#### [Written problem]
Write out the entries word for word, starting at the line that contains "Where should I" and ending at the end of the entries. Leave the pictures out.

#### [Records for this task]
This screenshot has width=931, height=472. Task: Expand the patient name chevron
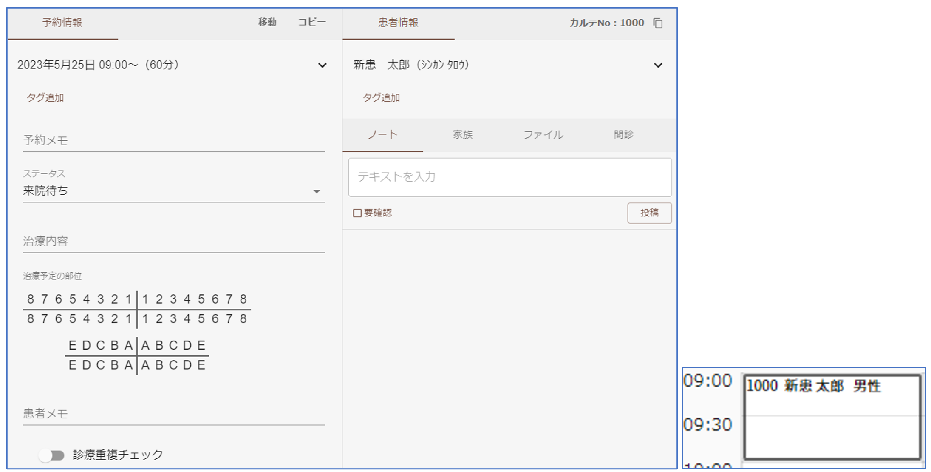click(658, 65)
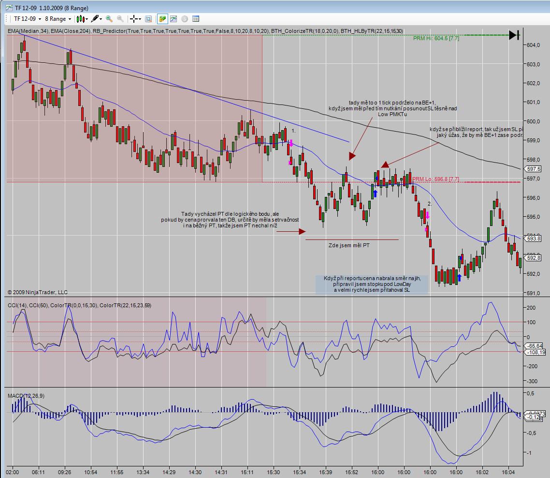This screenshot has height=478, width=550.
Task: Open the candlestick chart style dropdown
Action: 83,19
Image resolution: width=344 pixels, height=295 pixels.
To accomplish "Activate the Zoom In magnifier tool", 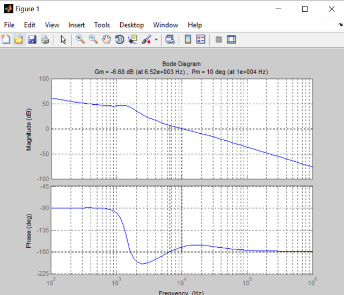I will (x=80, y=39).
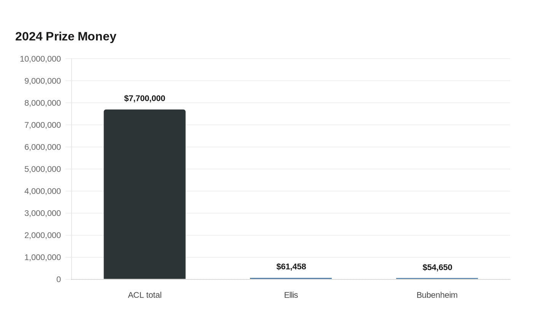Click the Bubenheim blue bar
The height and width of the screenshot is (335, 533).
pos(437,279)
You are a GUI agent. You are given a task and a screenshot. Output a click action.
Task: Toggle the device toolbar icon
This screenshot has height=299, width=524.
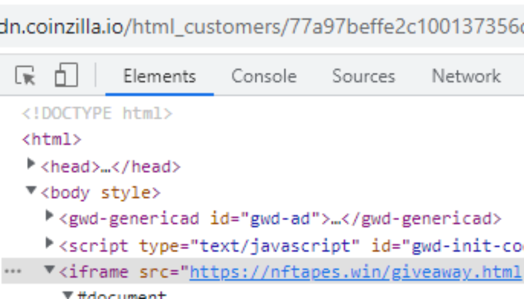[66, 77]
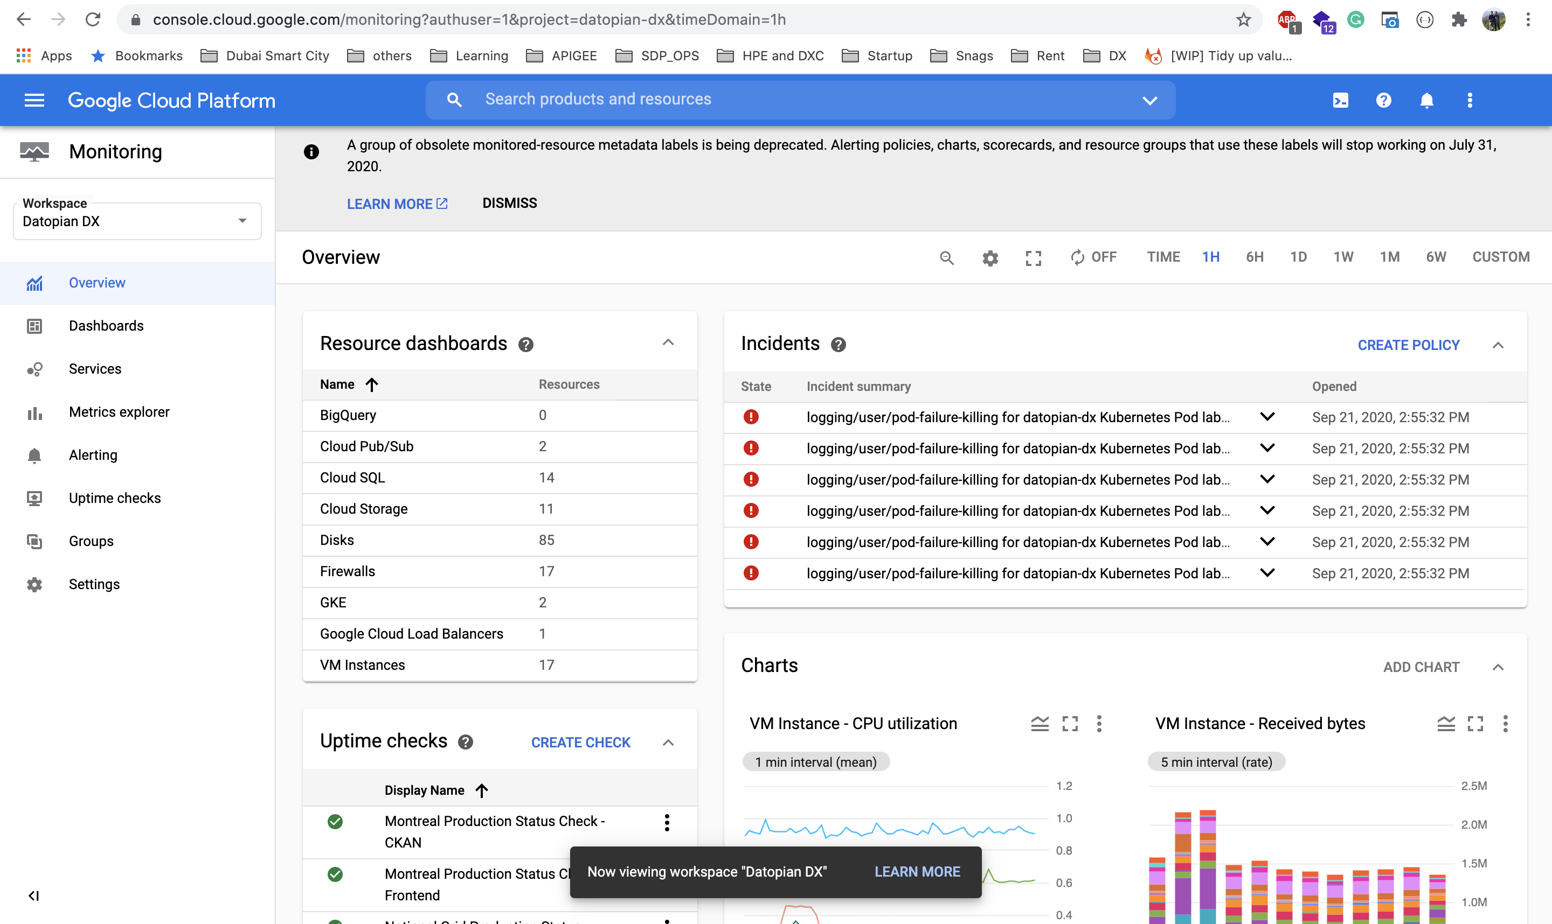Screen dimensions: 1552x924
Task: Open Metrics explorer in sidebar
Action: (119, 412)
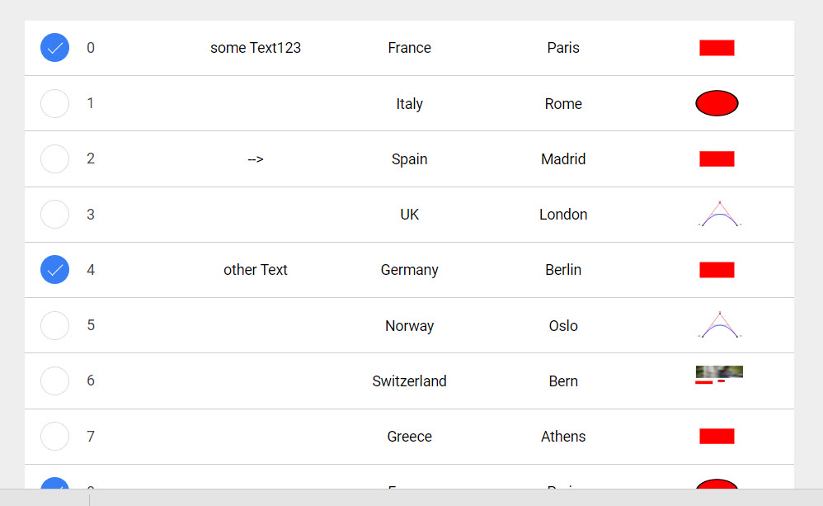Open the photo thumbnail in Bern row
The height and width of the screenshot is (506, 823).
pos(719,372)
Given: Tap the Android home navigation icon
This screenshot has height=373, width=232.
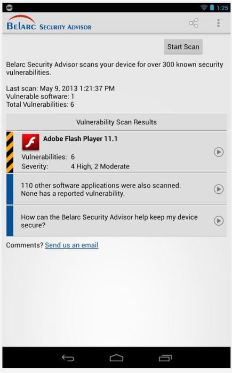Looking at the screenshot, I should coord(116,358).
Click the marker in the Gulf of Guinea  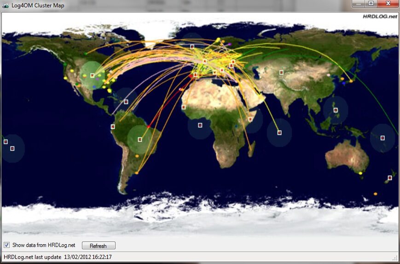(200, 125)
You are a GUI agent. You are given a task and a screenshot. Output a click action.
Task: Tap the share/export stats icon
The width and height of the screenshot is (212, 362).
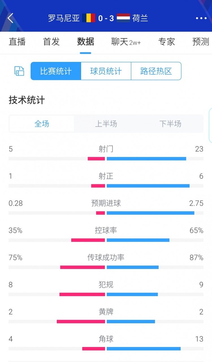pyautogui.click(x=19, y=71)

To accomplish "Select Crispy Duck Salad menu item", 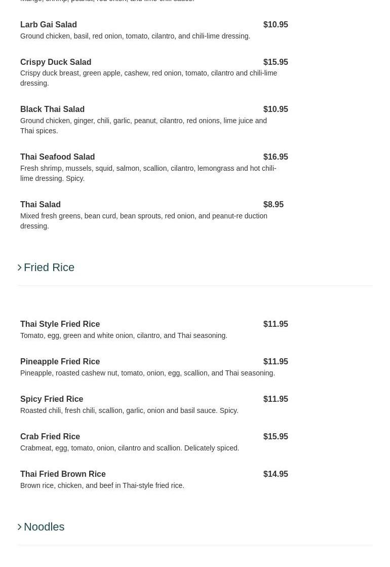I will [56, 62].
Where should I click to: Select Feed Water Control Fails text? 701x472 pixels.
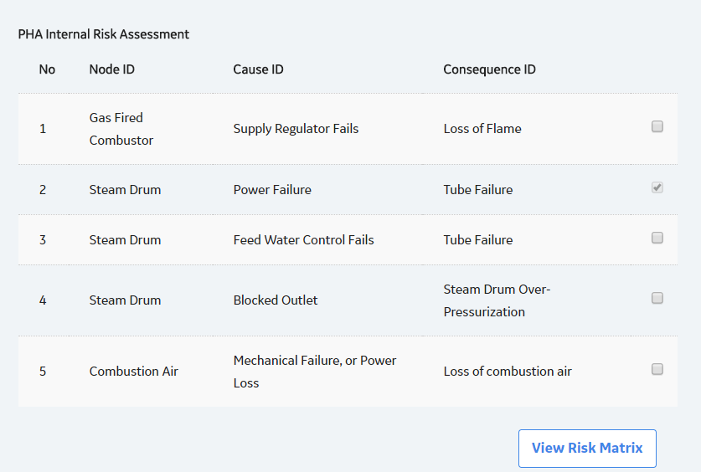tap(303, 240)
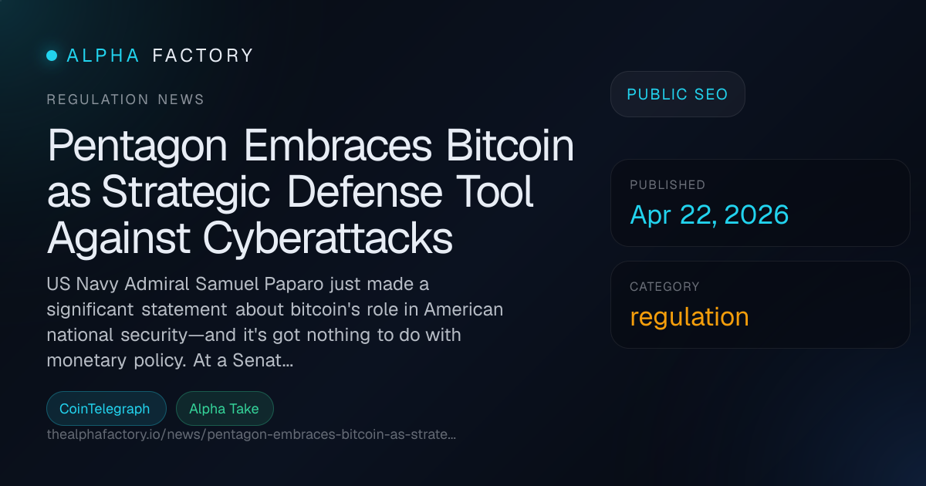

#### [The solution]
Where should I click to: Select Feed Water Control Fails text? 701x472 pixels.
tap(303, 240)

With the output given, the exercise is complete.